S I E T E

Lachend kamen wir bei Boston Zuhause an. 

„Was wohl Levin dazu sagt, wenn er erfährt, dass du ihn gerade enterbt hast?"

Wie ein echter Gentleman ging Boston um sein Auto herum und hielt mir lächelnd die Tür auf. 

Als er jedoch ein Paket mit meinem Namen vor seiner Haustür stehen sah, verging ihm das Lächeln sofort.

„Schon wieder ein Paket?"

Seufzend sah er mich an. 

„Hattest du dich nicht mit deinen Eltern geeinigt, dass dieses ganze Bestellen weniger werden muss?"

Augenverdrehend marschierte ich an ihm vorbei und nahm das Päckchen gleich mit in das Wohnzimmer.

„Deswegen habe ich es ja zu deiner Adresse schicken lassen und nicht zu meiner."

Liebevoll warf ich ihm einen Luftkuss zu.

„Meine Eltern flippen aus, wenn sie nur noch einmal etwas an mich Geliefertes riechen."

„Ah ..."

Plump ließ sich Boston neben mich auf die Couch fallen.

„Und ich flippe nicht aus?" 

Schelmisch kitzelte er mich durch.

„Waah, nein, ich ..." In seinem Griff zappelnd, schmiss ich ihm ein Kissen an den Kopf.

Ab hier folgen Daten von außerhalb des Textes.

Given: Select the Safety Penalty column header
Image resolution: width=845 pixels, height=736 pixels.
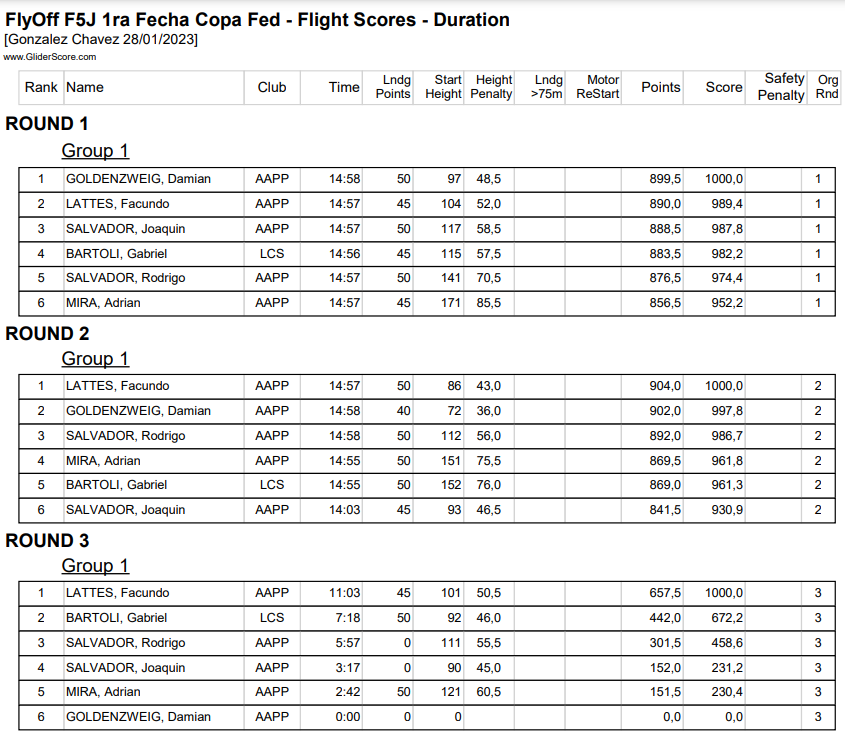Looking at the screenshot, I should pos(781,87).
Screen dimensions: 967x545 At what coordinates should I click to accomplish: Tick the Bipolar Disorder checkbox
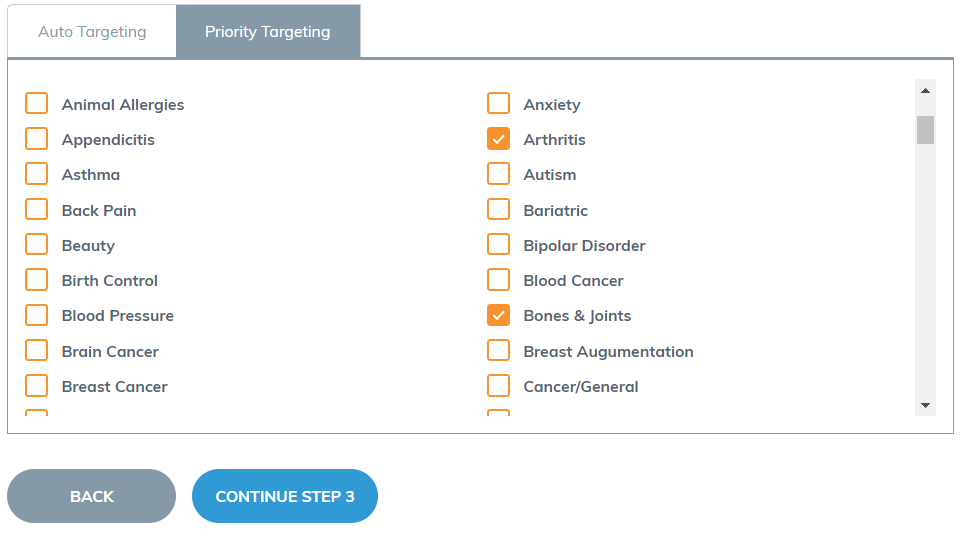[498, 245]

„Es ist etwas für die Küche", keuchte ich. 

Endlich hörte Boston auf mich zu kitzeln.

„Für die Küche?", fragte er mit hochgezogener Augenbraue.

„Genau", bestätigte ich. 

„Etwas praktisches für die Küche, das mir beim Kochen hilft."

„Jetzt bin ich aber neugierig ..."

„Boston, nein!!!" 

Ich versuchte ihn davon abzuhalten, doch es war schon zu spät. 

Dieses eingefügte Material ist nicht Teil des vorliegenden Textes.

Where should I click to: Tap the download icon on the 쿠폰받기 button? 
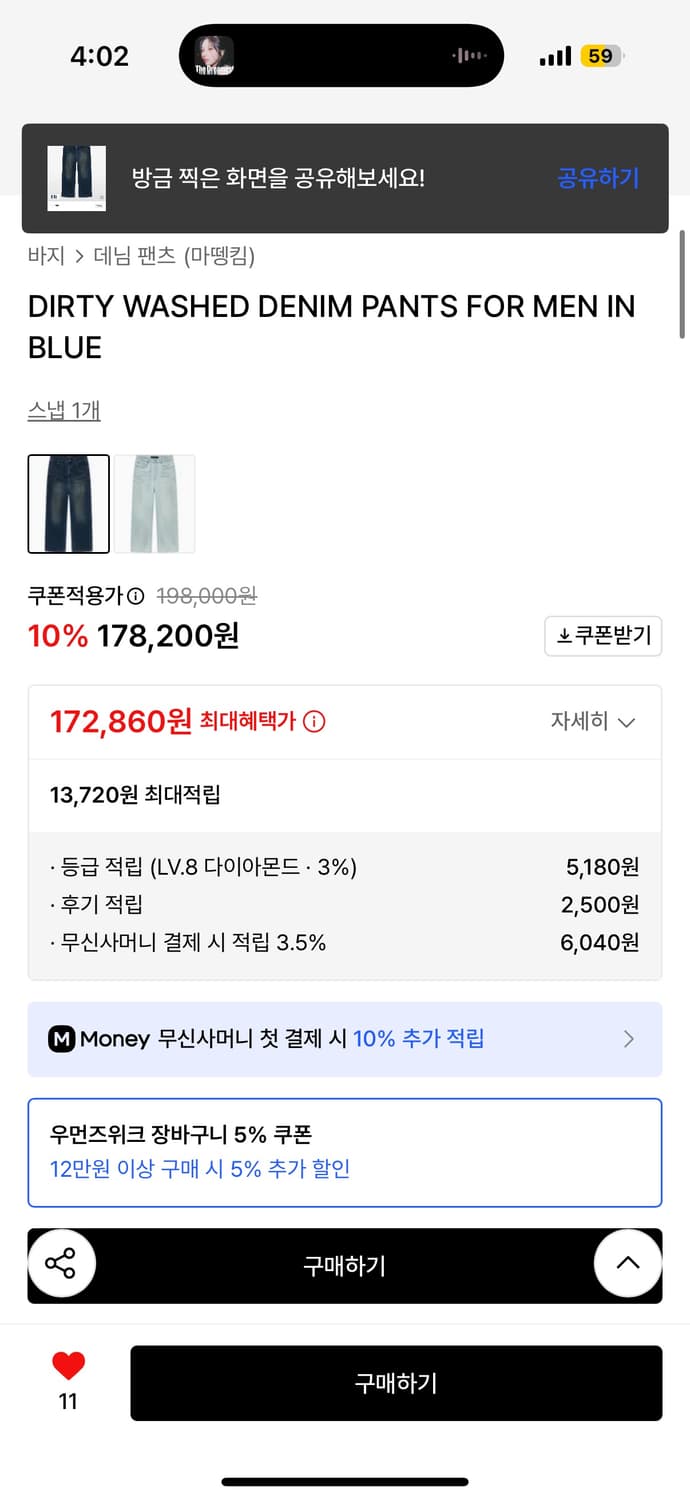(565, 635)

Mit einer einzigen Handbewegung hatte mein Freund den Karton aufgerissen.

„Ernsthaft?"

Fassungslos sah er mich an und schleuderte mir den Inhalt des Kartons entgegen. 

„High Heels?!"

Beschützerisch umklammerte ich die neuen Schuhe.

„Damit ich an das Gewürzregal ganz oben rankomme ...", erklärte ich kleinlaut.

Kopfschüttelnd schmiss Boston den leeren Karton hinter die Couch.

„Paris, du kochst nicht! Du musst nicht an das Gewürzregal ganz oben rankommen!"

Dingeldiding. Dingeldiding. Dingeldiding.

Stürmisch klingelte jemand an der Haustür.

„Jaa!", brüllte Boston quer durchs ganze Haus. 

„Ich komme ja schon!"

Gemütlich schlurfte er zur Haustür. „Olivia?"

Überrascht sahen wir unsere Freundin an, die keuchend vor der Tür stand. 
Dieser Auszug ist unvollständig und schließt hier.